On her father's side, she comes from a Berlin family whose progenitor, the silk dyer Samuel Gysin (1681), in the early 18th century from Läufelfingen (Gabriele Gysi also has Jewish ancestors, including a Jewish great-grandfather on her mother's side and a Jewish grandmother on her father's side. She attended the Staatliche Schauspielschule Berlin and before the Wende (1989/90) at the Volksbühne Berlin, but also at other theaters (e.g. the Theater in Anklam).
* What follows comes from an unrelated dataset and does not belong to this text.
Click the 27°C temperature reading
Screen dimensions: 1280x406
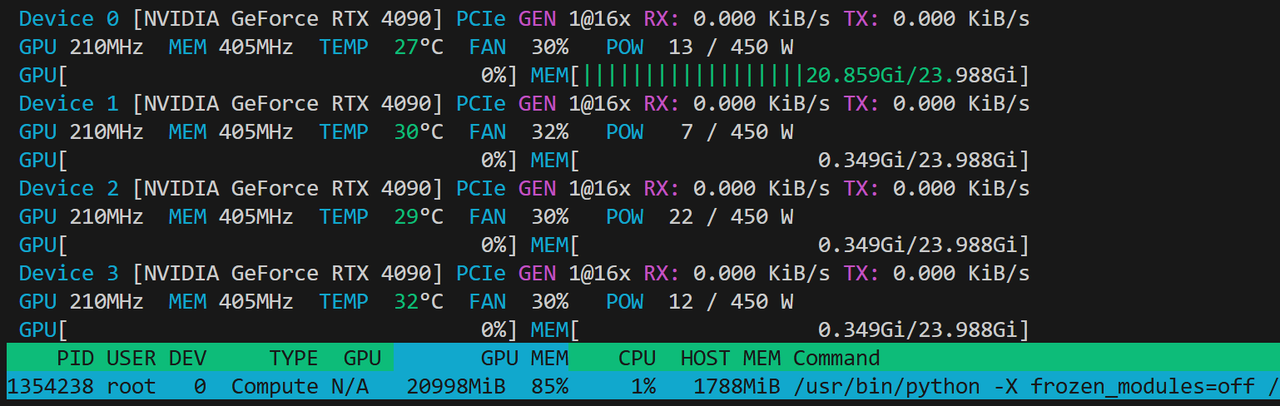(x=418, y=47)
She directed at the Theater Karl-Marx-Stadt, the Volkstheater Rostock and the Compagnie de Comédie Rostock.

From 1973 to 1981, she also took part in several radio plays on GDR radio as a narrator.
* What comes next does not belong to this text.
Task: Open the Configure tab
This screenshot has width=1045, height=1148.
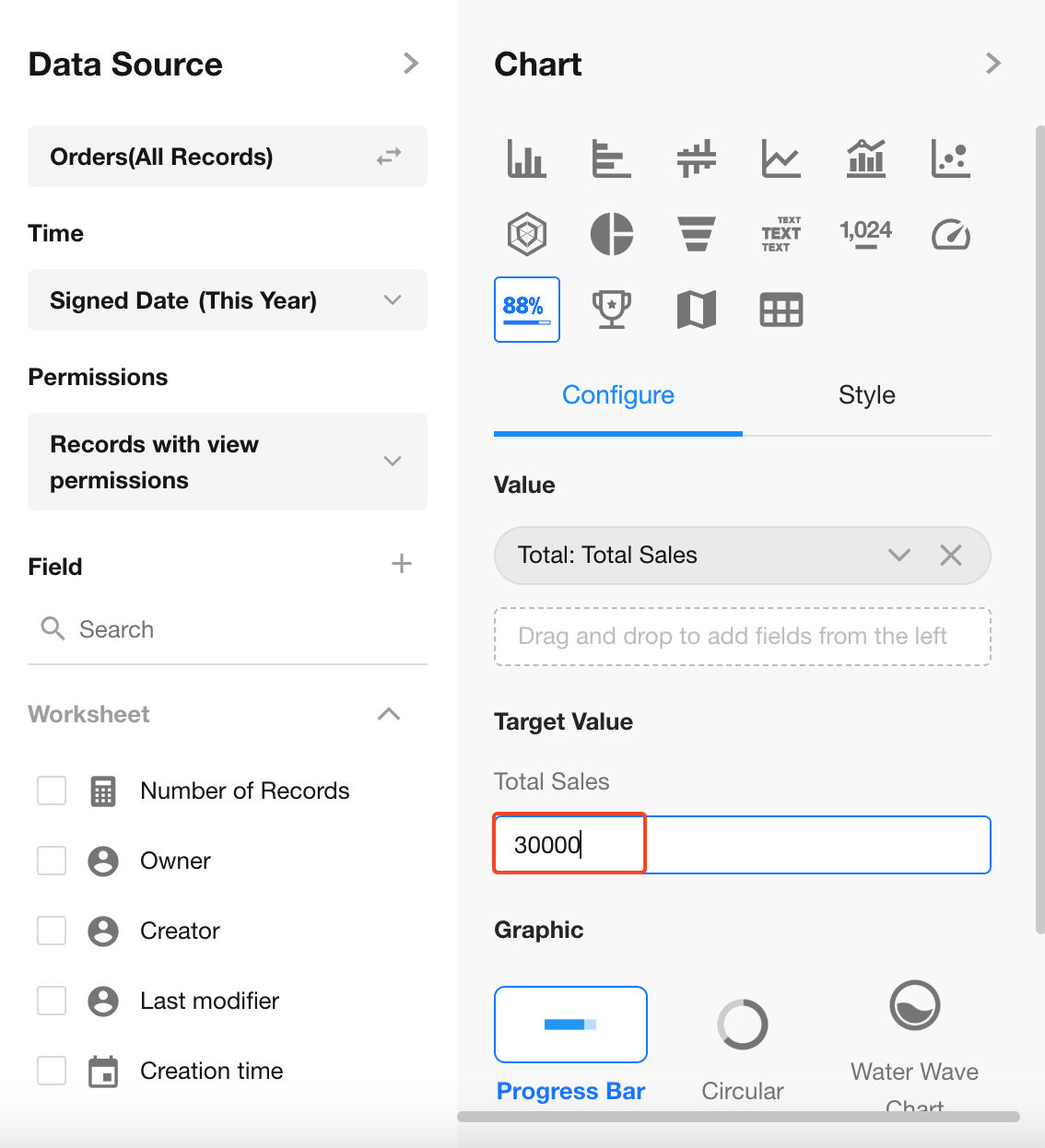Action: (618, 395)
In 1984, she left the GDR. From 2007 to 2008 she was chief dramaturge of the Volksbühne Berlin.

Gysi lives in Berlin-Johannisthal.

== Filmography (as actress) ==

- 1974: Jakob der Lügner
- 1983: Die Schüsse der Arche Noah
- 1983: Langer Abschied (Fernsehfilm)
- 1985: Besuch bei van Gogh
- 1992: Herzsprung
- 2002: Der gemeine Liguster
- 2013: Longs Laden (diploma film by Andreas Scheffer at the HFF)
- 2013: Art Girls

== Theater ==

Director
- 1999: "Wars of the Roses 1-8" (by William Shakespeare): "2. Henry IV, 1 - The Wage Laborers" at the Volksbühne Berlin in the Prater ("New Globe"), Berlin
- 2011: "The Fever" (by Wallace Shawn) at the Euro Theater Central Bonn

Actress
- 1969: Aeschylus: Seven against Thebes - Director: Manfred Karge/Matthias Langhoff (Berliner Ensemble)
- 1971: Heiner Müller: Weiberkomödie (Vera) - Director: Fritz Marquardt (Volksbühne Berlin)
- 1974: Christoph Hein: Schlötel oder Was solls - Director: Manfred Karge/Matthias Langhoff (Volksbühne Berlin)
- 1980: Euripides: Die Frauen von Troja (Kassandra) - Director: Berndt Renne (Volksbühne Berlin - Theater im III. Stock)
- 1981: Carl Sternheim: Die Schule von Uznach (Reformtanzvorkämpferin) - Director: Gertrud-Elisabeth Zillmer (Volksbühne Berlin - Sternfoyer)
- 1984: Paul Gratzik: Die Axt im Haus (Secretary Zachwitz) - Director: Harald Warmbrunn (Volksbühne Berlin - Theater im III. Stock)

== Radio plays ==

- 1973: Alfred Matusche: Van Gogh (Jacky) - Director: Peter Groeger (Biography - Rundfunk der DDR)
- 1974: Augusto Boal: Torquemada - Director: Peter Groeger (Radio play - Rundfunk der DDR)
- 1974: Giorgio Bandini: Der verschollene Krieger (Girl) - Director: Peter Groeger (radio play - Rundfunk der DDR)
- 1980: Alfred Matusche: An beiden Ufern (Bertl) - Director: Peter Groeger (radio play - Rundfunk der DDR)
- 1981: Werner Buhss: Hotte, einfach Hotte (Irina) - Director: Horst Liepach (radio play - GDR radio)
- 1982: Gisela Richter-Rostalski: Markos Geldschein - Director: Norbert Speer (children's radio play - GDR radio)

== Writings ==

- as editor: Der Fall Ulrike Guérot. Attempts at a public execution. Westend Verlag, Frankfurt a. M. 2024, ISBN 978-3-864894503.
- with Gregor Gysi: Unser Vater. A Conversation Aufbau, Berlin 2020, ISBN 978-3-351-03842-7.